TRY IT >> Beginning with the line that has "You are a computer-use agent. Viewport: 980px" and ending with the line that has "Task: Collapse the left sidebar", retype the entries below exactly, except for the pictures.

MATERIAL FOR THIS EXERCISE >>
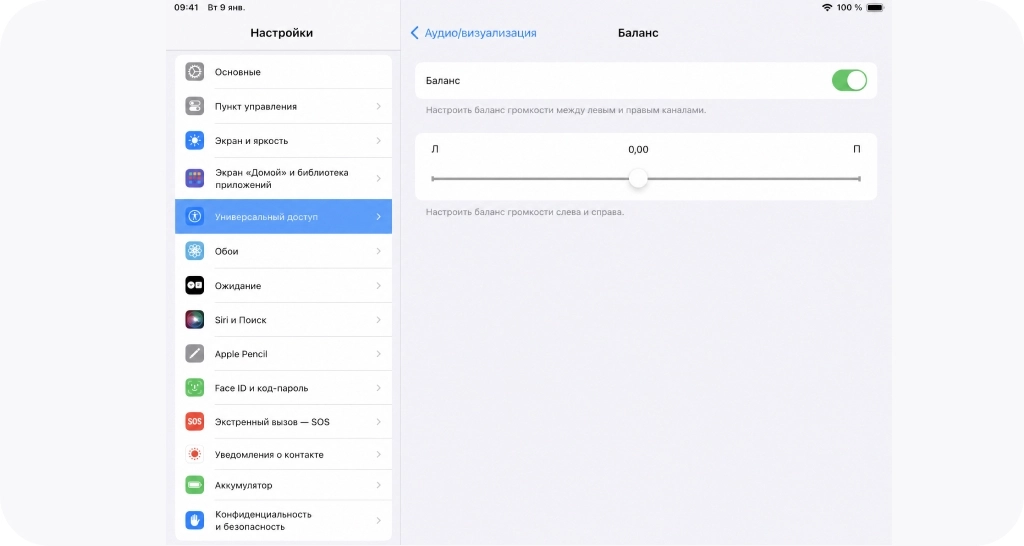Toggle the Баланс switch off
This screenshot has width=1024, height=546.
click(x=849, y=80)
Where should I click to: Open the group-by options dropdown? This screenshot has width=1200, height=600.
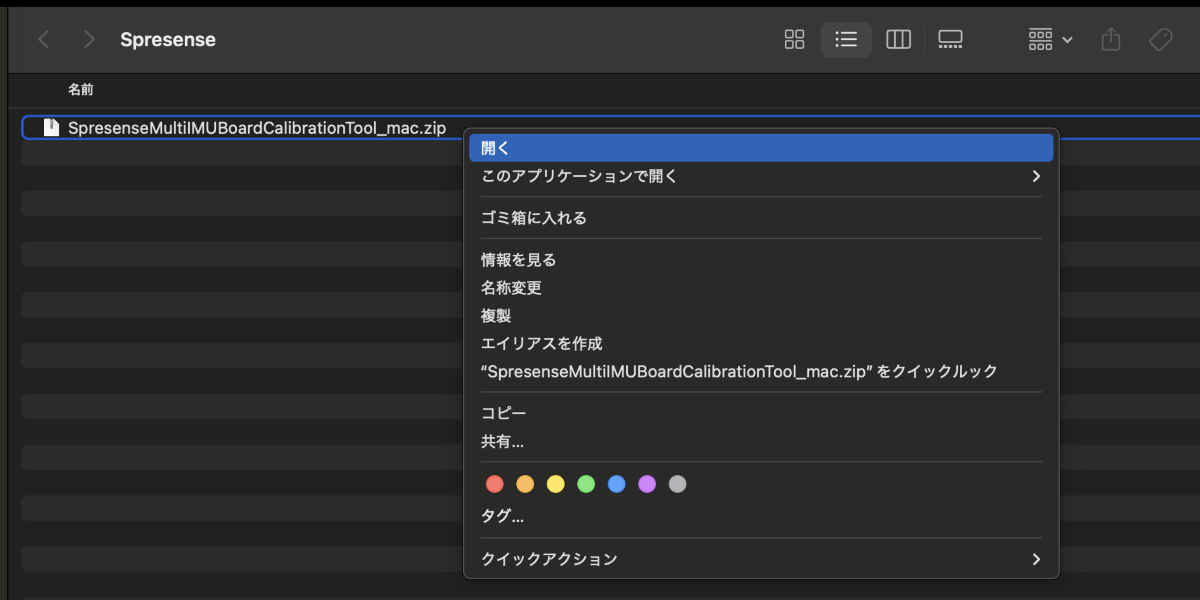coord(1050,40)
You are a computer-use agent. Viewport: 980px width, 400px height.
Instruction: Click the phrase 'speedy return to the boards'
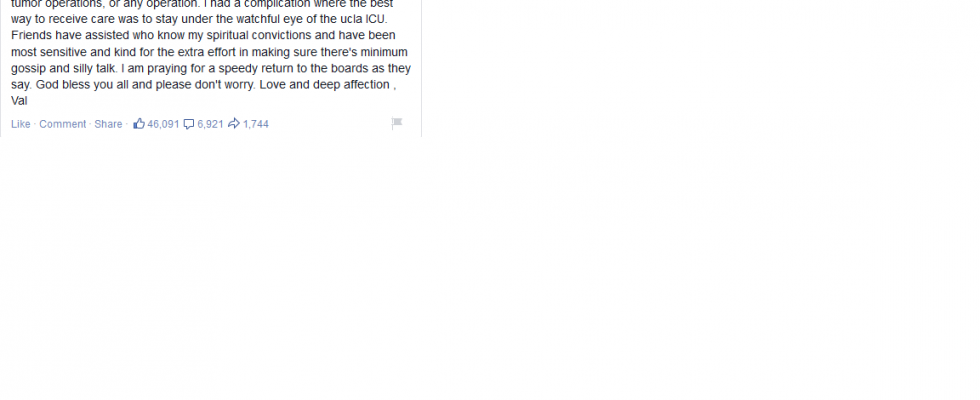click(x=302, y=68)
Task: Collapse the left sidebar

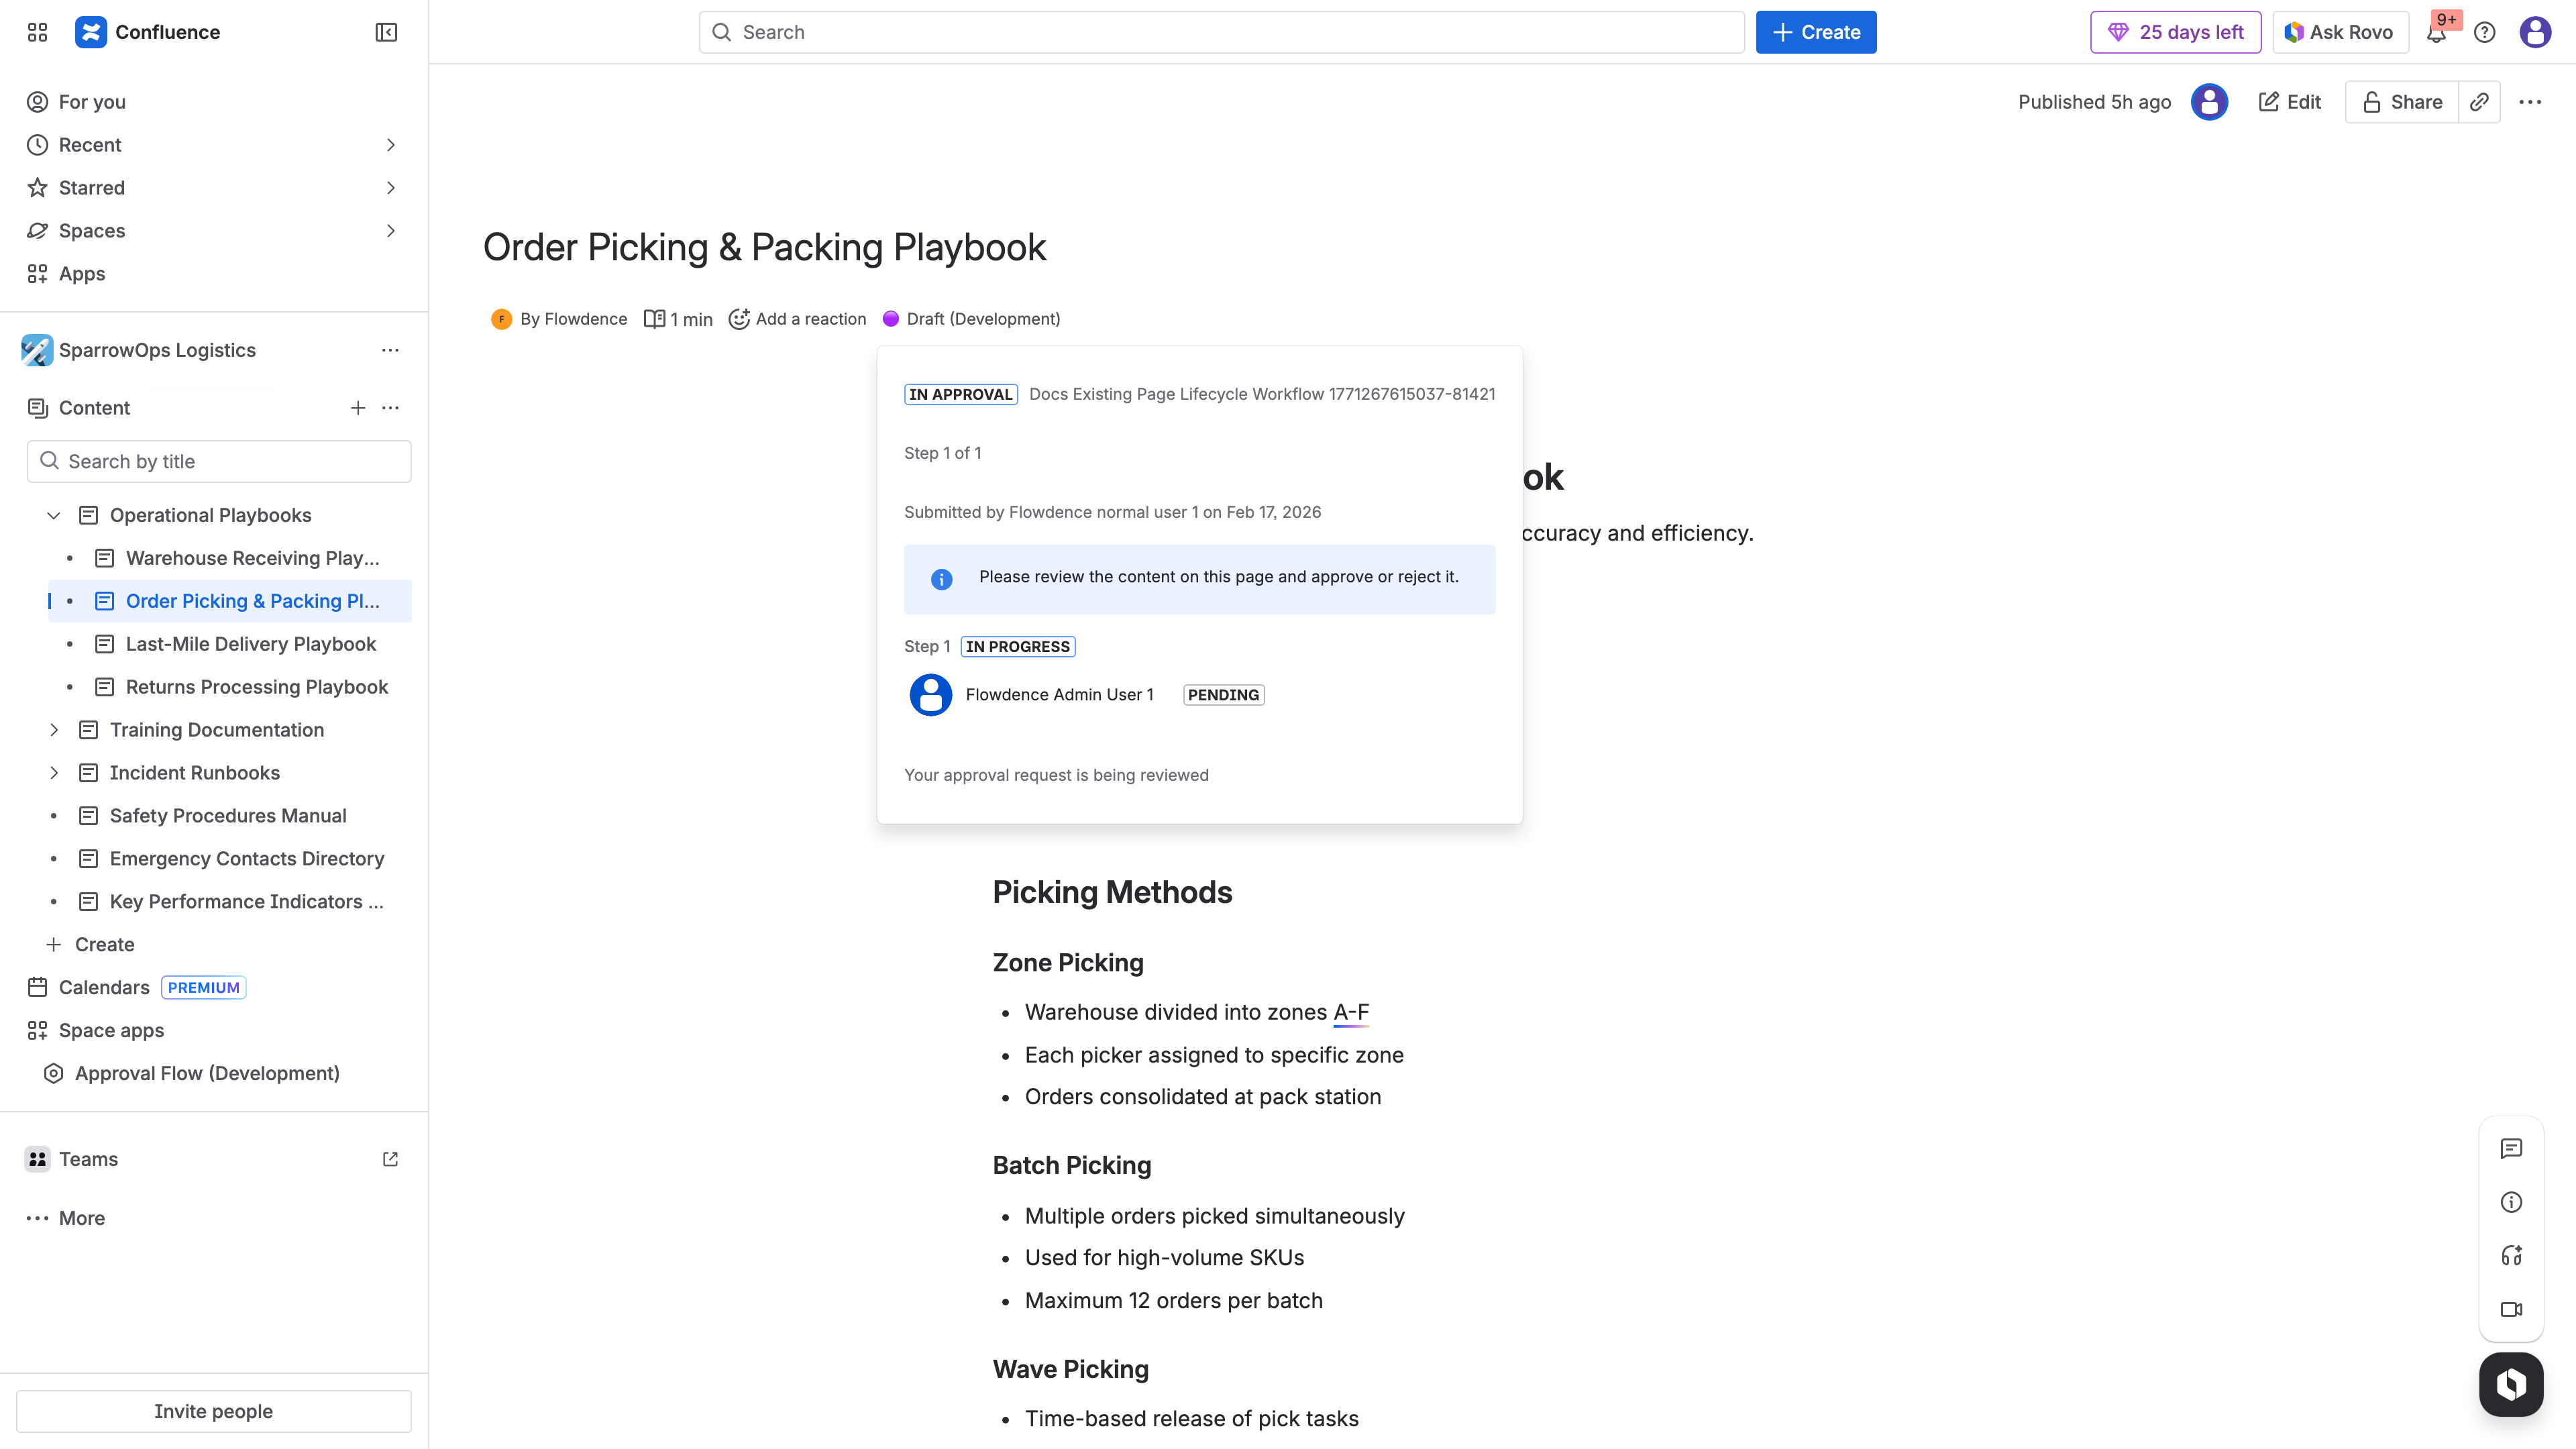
* * *
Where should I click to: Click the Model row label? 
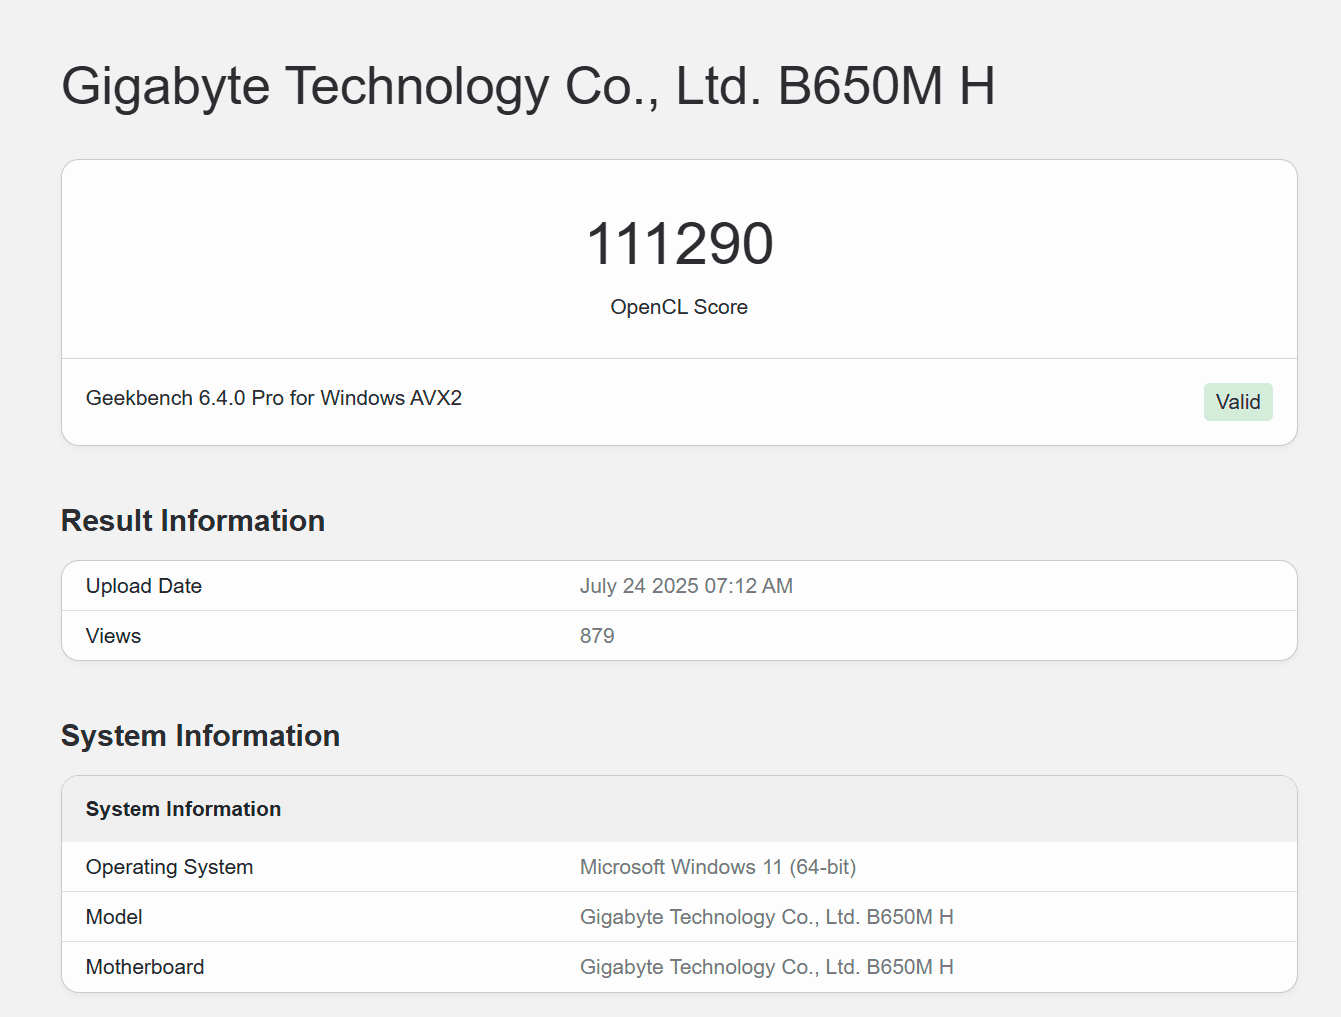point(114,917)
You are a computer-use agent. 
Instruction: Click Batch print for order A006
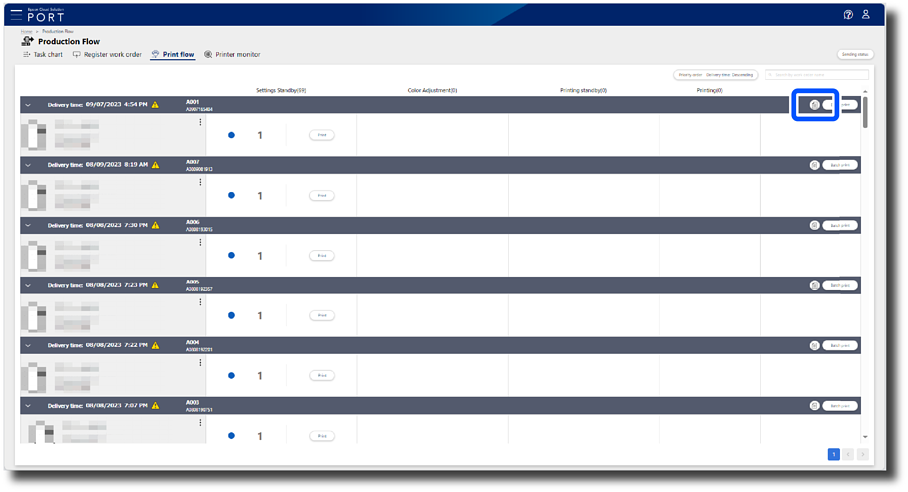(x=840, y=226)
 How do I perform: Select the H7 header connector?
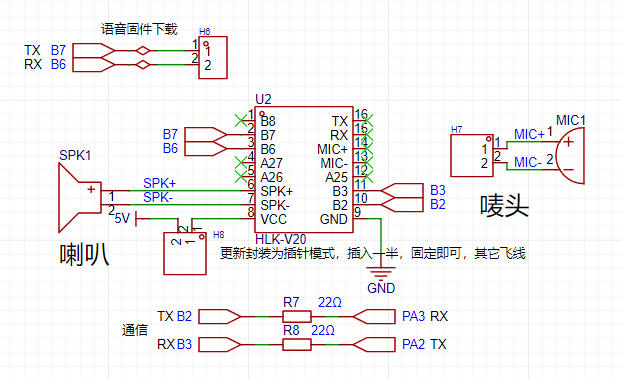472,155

TASK RESPONSE >>
You are a computer-use agent. Viewport: 980px width, 400px height.
Instruction: Click the phrase 'speedy return to the boards'
click(x=302, y=68)
Task: Collapse the left sidebar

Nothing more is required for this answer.